### AIM OF THE TASK
Isolate every line in the records below with "beside" in it.

___

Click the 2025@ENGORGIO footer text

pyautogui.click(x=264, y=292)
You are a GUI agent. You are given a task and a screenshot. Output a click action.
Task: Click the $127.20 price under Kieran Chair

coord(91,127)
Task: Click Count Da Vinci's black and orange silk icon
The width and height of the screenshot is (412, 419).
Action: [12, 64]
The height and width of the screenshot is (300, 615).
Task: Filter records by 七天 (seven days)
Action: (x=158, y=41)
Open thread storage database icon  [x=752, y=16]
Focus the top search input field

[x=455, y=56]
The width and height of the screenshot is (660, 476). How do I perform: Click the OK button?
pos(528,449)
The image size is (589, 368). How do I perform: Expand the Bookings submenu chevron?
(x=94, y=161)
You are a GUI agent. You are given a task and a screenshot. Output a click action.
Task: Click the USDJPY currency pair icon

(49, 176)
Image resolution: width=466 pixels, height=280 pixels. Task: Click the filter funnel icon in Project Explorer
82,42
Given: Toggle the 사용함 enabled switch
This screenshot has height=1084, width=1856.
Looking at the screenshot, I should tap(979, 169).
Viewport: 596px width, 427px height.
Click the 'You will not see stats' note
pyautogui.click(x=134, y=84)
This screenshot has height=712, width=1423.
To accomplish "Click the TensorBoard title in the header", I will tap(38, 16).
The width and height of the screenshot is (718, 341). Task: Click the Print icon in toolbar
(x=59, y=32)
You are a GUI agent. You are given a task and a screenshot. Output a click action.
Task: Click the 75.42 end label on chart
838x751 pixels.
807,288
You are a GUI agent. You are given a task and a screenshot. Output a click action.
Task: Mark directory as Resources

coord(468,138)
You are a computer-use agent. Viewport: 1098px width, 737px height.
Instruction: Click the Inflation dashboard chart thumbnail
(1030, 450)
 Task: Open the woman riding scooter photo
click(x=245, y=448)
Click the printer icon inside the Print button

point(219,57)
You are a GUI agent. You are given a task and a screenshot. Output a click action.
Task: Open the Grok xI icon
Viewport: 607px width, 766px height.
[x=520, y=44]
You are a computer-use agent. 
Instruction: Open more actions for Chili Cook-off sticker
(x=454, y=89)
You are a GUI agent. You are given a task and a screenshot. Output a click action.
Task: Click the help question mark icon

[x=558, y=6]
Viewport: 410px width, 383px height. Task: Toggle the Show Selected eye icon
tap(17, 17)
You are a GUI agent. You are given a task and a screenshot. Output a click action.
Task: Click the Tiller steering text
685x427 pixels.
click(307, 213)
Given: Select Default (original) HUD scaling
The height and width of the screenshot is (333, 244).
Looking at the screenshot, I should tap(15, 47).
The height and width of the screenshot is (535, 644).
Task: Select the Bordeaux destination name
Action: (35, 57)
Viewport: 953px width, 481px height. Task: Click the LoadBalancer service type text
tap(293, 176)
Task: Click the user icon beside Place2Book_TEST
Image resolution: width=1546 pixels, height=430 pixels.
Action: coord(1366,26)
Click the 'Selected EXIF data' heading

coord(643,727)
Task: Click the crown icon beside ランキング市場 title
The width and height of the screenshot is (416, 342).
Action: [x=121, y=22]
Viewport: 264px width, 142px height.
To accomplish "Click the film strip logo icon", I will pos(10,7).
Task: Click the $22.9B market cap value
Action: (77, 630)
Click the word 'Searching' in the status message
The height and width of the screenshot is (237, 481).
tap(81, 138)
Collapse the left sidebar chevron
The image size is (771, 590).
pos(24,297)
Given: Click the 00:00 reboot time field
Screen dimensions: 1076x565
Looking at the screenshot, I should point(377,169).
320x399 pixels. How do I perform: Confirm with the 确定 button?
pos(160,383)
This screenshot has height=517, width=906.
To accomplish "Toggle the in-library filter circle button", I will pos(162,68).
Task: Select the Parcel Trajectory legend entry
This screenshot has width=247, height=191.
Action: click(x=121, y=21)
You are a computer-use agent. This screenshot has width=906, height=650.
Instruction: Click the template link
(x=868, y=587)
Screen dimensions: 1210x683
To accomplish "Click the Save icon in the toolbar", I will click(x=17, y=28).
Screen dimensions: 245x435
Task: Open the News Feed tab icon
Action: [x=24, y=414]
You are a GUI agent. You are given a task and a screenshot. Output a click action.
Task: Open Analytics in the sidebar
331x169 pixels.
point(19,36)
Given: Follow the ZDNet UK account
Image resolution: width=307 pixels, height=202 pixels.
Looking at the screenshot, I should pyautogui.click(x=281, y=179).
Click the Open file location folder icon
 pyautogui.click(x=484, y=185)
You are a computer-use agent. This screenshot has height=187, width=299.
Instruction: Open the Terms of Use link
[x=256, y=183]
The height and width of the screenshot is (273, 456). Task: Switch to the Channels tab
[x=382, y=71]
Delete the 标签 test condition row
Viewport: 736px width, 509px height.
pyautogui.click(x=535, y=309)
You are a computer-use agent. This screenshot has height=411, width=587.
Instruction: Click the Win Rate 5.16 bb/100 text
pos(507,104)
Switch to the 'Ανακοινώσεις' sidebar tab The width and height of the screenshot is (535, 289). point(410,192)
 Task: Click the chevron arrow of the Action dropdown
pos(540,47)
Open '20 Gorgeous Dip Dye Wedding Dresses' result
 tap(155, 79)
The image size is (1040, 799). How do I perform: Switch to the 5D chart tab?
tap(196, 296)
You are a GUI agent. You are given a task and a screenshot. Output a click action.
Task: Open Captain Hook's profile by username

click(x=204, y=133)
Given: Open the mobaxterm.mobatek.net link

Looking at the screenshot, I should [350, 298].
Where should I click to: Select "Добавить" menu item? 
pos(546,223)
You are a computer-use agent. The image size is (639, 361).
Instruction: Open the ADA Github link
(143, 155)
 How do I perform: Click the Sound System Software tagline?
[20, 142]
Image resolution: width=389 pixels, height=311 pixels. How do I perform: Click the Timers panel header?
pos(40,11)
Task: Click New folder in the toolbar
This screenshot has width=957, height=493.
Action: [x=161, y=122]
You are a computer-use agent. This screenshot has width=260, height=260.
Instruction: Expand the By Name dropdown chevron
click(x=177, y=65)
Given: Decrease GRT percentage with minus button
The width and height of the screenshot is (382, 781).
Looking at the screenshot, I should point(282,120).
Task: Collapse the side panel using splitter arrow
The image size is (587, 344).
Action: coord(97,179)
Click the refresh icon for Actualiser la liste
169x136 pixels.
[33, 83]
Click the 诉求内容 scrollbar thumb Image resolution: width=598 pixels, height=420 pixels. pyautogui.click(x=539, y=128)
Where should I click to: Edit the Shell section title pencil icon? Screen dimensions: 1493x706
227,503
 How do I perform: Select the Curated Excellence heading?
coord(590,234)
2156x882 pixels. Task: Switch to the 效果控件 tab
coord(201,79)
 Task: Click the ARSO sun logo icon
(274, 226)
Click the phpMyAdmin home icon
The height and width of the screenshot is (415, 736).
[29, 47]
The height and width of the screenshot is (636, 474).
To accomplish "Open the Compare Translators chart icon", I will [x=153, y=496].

___

### YOUR SOLUTION
Task: Click the user icon beside Place2Book_TEST
Task: Click the crown icon beside ランキング市場 title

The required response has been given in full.